• [Assignment]: An exact copy of all the lines below is required, with every image left out.

• [Information given]:
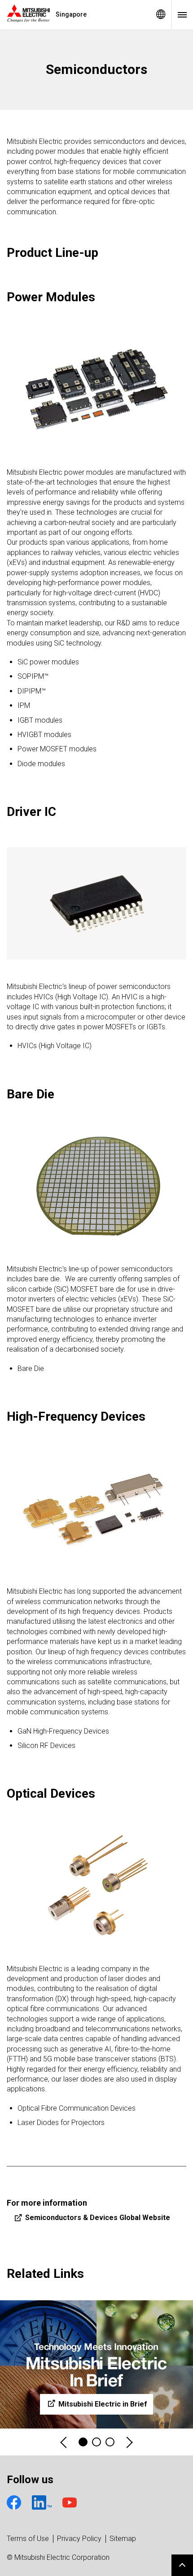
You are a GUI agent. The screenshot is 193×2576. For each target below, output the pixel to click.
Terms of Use (28, 2538)
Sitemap (123, 2538)
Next (128, 2442)
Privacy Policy (79, 2538)
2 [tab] (96, 2441)
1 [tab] (83, 2441)
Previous (64, 2442)
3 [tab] (109, 2441)
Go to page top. (182, 2565)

• [Exercise solution]:
You are a GUI agent. The screenshot is 193×2576. For each target below, output the pixel to click.
Terms of Use (28, 2538)
Sitemap (123, 2538)
Next (128, 2442)
Privacy Policy (79, 2538)
2 [tab] (96, 2441)
1 [tab] (83, 2441)
Previous (64, 2442)
3 [tab] (109, 2441)
Go to page top. (182, 2565)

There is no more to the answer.